[tex-hyphen] ptex-specific patterns

Mojca Miklavec mojca.miklavec.lists at gmail.com
Sun May 30 11:56:15 CEST 2010

On Sun, May 30, 2010 at 00:53, Karl Berry  wrote:
>    Akira's email seems to be bouncing (maybe I need to use another one),
> fuk... is good, previous jupiter... is bad.

The one with fsci.fuk.kindai.ac.jp was failing. I have removed it from
address book. The one without fsci seems to work fine.

>    But I'm still a bit confused about the fact of whether the engine is
>    supposed to behave more like 8-bit pdfTeX or more like UTF-8 XeTeX,
> As I understand it, it is neither.  It does not support UTF-8.  It does
> not support the European 8-bit encodings.  It supports Japanese
> encodings (which are multi-byte).

What exactly does it mean "does not support the European 8-bit encodings"?

There are a few specific questions that I have:

1.) How do I input special characters when I want to typeset some
Slovenian, French, Greek, Russian, ... document (not while loading
patterns, but while typesetting)?

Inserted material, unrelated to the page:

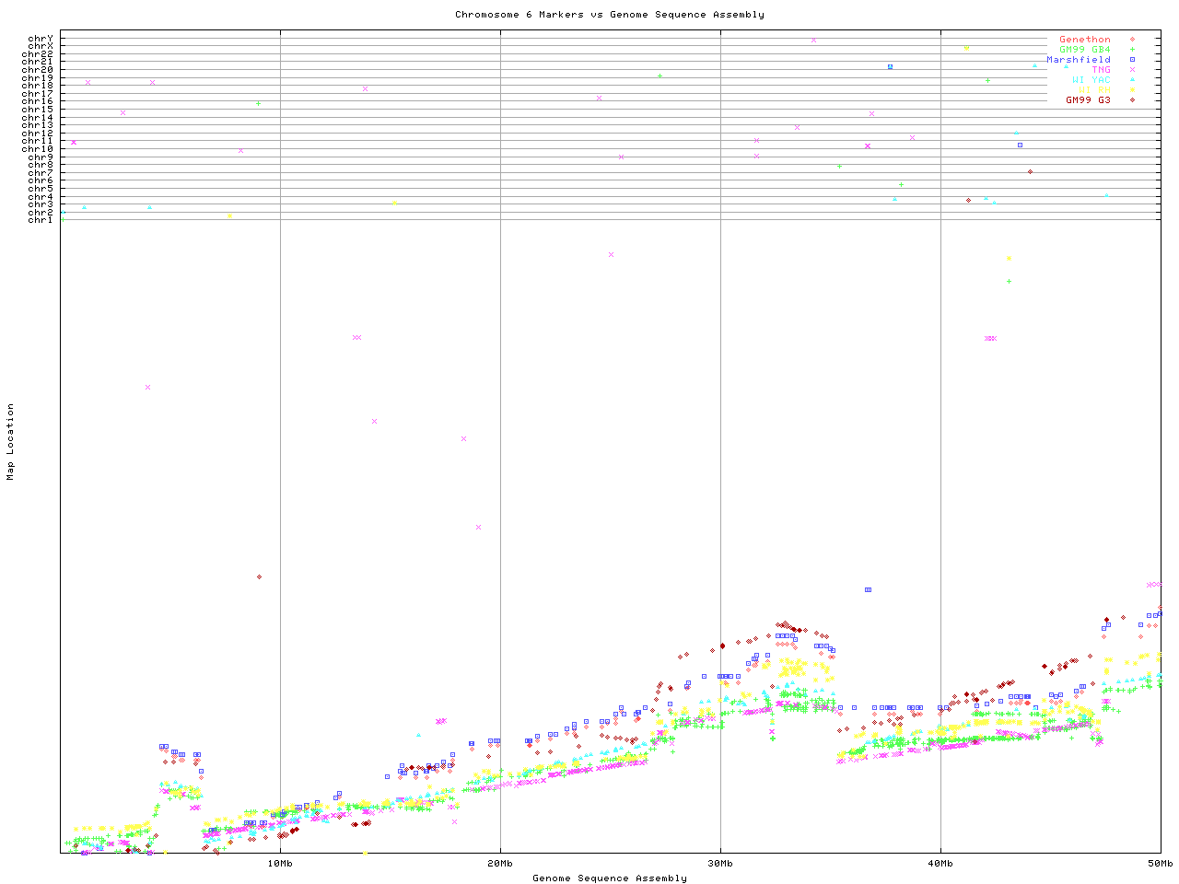The image size is (1179, 884).
Task: Click the TNG magenta cross legend marker
Action: (x=1132, y=70)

I notice that
\usepackage[utf8]{inputenc} works for some basic characters, but maybe
it only works in some special cases. If the first byte of
UTF-8-encoded character happens to coincide with some Japanese
character then it breaks? So that means that it's pretty
"unpredictable" on when exactly inputenc and/or fontenc is going to
break? For example the uppercase Greek Tau 0x03A4 is considered to be
a single character resulting in
    ** ERROR ** Could not find encoding file "H".
when trying to use it in a simple document while latin c with caron
0x010D is considered to be two characters? In such cases (when
hyphenation patterns with current 8bit-engine approach do break), it's
not really clear to me how one would be able to typeset Bulgarian with
ptex at all.

2.) What's the font encoding used for European languages (latin,
cyrillic, greek scripts) then? I guess it's still 8-bit and "EC/T1"
for most languages (or QX, texnansi, T2A, ...)? At least, the
following still works fine:

\usepackage[slovene]{babel} % after fixing the other issue with
language synonyms reported on TL list

OK, showhyphens is a bit different. LaTeX shows "?" when a non-ascii
letter comes and platex shows a space for both non-ascii letter and
the next character.

2010/5/30 Akira Kakuto wrote:
> ptex understands UTF-8 encoding (the default of ptex in TeXLive),
> however ptex is not a native UTF-8 engine.
> Furthermode, ptex is not a native 8bit engine, because
> it regards particular sequences of bytes as Japanese
> characters. Therefore 8bit pattern files should be
> replaced by using ^^ab expressions.

3.) So ^^ab need to be the 8bit patterns, not the Unicode ones? I have
also tried to use ^^010d in documents, but it doesn't work. (It would
help if I would understand the point nr. 1 first.)

>    Is there any simple test file & building instructions?
> Not that I am aware of.

I have managed to compile the format, so that at least enabled me to
test what definitely doesn't work. However I'm still not sure about
how one is supposed to typeset documents in European languages (given
the fact that one wants to add support for hyphenation patterns for

> Thanks for the observations.  If Akira wants to proceed further, that is
> fine with me.  As far as I'm concerned, we do not need to settle this
> for TL 2010, and (as I said before) I would just as soon not.  There is
> no harm in ptex living in its own universe for a while.

I'm ready to either fix loadhyph-foo.tex files or create new
ptex-specific ones. I'm also ready to auto-generate new patterns which
satisfy the ptex requirements if there's no way to make the necessary
transformations out of UTF-8 patterns in the way we did it for "usual
8-bit engines" (in particular I'm talking about Greek and Cyrillic
patterns). We can also make a separate package (separated from
hyph-utf8, but maintained in the same repository) if that would make
more sense. Though the question of "Would anyone need them at all if
the program doesn't allow an easy way to typeset those languages?"

But the decision of whether we should use our "architecture for
patterns" should probably be left to Akira (or maybe someone else; I'm
not sure who's the main maintainer of ptex).